KK: ‘When [Kidman’s character] has that final conversation with her daughter?’

Q: “Yeah. She’s talking to her, and she gives her a kiss at the end, and we know that [Kidman’s character] doesn’t really know what is going to happen but she’s very self-aware about her limitations as far as how she’s able to be a mom and how she’s able to love her daughter. But the thing is, it would be easy as an audience member to kind of judge that but what I was thinking was that we all have that, we all have certain limitations as far as what we are able to do.”

KK: “I think that was what we were striving for, to depict a character who as extremely limited… Nicole [Kidman] herself actually made a comment that I hadn’t really thought about in terms of playing the character. She said that, first and foremost, the character is so emotionally shut down. And I hadn’t really thought about it that way, that it is so hard for the character to even know when she is feeling something.
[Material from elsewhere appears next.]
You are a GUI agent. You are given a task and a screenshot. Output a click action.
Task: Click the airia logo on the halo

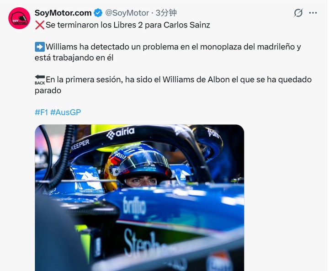[x=121, y=133]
You know, she acts more out of these base emotions, [feelings] about rage and about shame, and about deprivation. She’s sort of this person who’s always trying to protect her territory and her, kind of, very limited kingdom. So I think it was important to us that we see the character like that, because we’ve all been there, or I felt I have. We’ve all had our moments of feeling petty and small and grabby, and I think she’s just a bigger, slightly bolder version of those qualities. But I hope what we do is humanize that.”

PH: “I think it’s good you brought that up in the way you did because, always for us, that scene in the diner is the center, in a way, of the whole thing. It is the meaning of the thing, because of what the cost is [for the character]. The difficulty for her to be honest, finally, and to offer her daughter something extremely valuable in her life, and to change the context of their relationship, which I think is true of many parent-child relationships, the idea of who’s right and who’s wrong.”